Constanza Barrandeguy

Personal information
- Full name: Constanza Barrandeguy Fernández
- Born: 7 April 1996 (age 30) Montevideo, Uruguay
- Height: 173 cm (5 ft 8 in)
- Weight: 64 kg (141 lb)

Sport
- Sport: Field hockey
- Position: Midfield

National team
- Years: Team / Caps / Goals
- 2013–: Uruguay / 57 / (17)
- 2017–2021: Uruguay Indoor / 8 / (8)

Medal record
Representing Uruguay
Women's field hockey
Pan American Cup
| Bronze medal – third place | 2025 Montevideo |  |
South American Games
| Bronze medal – third place | 2022 Asunción | Team |
Women's indoor hockey
Indoor Pan American Cup
| Bronze medal – third place | 2017 Georgetown |  |

= Constanza Barrandeguy =

Uruguayan field hockey player

Constanza Barrandeguy Fernández (born 7 April 1996) is a Uruguayan field hockey player, who plays as a midfielder.

==Career==
===Indoor hockey===
Constanza Barrandeguy has competed at two Indoor Pan American Cups.
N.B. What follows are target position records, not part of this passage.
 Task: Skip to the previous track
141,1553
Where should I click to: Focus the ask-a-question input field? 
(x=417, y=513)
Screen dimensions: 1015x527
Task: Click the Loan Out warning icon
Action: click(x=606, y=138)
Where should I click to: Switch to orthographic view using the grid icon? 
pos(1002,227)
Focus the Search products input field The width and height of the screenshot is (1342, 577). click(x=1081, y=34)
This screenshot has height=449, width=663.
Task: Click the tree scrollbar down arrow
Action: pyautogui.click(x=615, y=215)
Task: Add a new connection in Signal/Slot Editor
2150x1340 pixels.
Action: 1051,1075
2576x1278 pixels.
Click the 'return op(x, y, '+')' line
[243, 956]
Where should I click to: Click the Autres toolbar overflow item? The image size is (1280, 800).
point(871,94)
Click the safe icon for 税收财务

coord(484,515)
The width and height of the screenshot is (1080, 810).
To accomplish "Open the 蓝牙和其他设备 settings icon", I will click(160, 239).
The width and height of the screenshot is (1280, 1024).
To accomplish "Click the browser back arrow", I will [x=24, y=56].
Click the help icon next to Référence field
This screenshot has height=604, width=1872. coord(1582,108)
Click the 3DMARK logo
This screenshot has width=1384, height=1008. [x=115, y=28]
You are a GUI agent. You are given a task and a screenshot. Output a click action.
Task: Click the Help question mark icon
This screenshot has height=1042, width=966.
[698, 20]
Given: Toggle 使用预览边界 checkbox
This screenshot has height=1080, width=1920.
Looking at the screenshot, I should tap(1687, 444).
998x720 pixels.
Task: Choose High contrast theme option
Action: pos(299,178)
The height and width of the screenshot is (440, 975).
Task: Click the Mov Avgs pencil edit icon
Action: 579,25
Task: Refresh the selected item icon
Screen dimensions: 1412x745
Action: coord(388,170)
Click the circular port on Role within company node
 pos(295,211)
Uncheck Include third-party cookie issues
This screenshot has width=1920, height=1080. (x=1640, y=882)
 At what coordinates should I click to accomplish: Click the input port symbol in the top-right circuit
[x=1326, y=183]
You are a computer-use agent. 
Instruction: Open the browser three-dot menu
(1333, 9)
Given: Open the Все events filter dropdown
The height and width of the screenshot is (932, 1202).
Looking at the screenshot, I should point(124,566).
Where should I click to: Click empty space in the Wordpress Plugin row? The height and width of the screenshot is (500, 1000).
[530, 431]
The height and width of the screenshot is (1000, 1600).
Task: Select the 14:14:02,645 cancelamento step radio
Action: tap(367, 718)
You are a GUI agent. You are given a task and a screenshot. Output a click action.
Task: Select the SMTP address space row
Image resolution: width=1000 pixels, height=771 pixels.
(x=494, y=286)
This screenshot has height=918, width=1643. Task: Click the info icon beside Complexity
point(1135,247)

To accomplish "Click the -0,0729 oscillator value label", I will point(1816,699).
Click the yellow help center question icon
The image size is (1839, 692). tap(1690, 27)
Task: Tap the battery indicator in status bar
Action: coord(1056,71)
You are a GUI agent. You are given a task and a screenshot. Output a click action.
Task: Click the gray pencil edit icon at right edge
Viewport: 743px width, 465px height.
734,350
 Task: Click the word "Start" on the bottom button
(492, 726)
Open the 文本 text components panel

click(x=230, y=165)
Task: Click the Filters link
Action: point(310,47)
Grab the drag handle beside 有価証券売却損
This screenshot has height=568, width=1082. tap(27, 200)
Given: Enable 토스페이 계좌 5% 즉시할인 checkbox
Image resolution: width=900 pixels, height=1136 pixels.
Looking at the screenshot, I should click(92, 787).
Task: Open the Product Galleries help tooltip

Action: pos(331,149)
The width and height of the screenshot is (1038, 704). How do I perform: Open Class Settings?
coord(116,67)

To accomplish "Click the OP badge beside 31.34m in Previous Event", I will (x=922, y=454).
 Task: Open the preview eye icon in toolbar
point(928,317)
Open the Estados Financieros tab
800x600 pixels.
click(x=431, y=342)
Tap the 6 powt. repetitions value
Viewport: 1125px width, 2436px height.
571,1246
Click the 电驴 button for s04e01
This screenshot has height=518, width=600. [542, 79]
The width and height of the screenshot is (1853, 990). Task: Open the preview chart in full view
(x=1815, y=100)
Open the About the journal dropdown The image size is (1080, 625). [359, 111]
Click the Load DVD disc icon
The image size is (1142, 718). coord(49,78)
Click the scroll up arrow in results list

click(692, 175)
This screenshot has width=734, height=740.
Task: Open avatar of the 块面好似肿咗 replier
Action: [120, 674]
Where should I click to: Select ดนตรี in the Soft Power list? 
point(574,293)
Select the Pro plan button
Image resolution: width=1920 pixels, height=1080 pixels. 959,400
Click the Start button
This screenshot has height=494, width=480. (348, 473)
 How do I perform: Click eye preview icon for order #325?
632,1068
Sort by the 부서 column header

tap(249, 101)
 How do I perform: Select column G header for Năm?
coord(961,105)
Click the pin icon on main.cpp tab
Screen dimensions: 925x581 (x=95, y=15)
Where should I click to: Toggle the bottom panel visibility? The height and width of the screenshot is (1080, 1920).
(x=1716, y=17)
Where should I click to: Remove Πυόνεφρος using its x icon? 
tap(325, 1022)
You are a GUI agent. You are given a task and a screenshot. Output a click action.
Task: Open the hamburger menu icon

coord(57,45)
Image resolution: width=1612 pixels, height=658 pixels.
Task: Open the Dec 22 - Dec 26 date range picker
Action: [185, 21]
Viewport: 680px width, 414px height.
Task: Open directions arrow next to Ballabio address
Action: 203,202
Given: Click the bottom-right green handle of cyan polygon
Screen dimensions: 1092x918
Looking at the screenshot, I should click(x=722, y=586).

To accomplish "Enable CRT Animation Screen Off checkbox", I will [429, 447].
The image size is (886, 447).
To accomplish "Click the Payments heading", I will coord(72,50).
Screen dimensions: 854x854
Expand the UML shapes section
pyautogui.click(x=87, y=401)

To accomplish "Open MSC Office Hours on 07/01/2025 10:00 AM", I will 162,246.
She represented Uruguay at the 2017 and 2021 editions, winning bronze at the former.

===Field hockey===
====Under–18====
In 2014, Barrandeguy was a member of the Uruguay U–18 team at the Youth Olympic Games in Nanjing.

====Las Cimarronas====
Barrandeguy made her senior international debut for Las Cimarronas in 2013, at the Pan American Cup in Mendoza.

Since her debut, Barrandeguy has been a constant member in the national team. In 2022, she was named co-captain of the team, leading the squad to a bronze medal at the South American Games in Asunción.

In 2023, she was named in the squad for the Pan American Games in Santiago.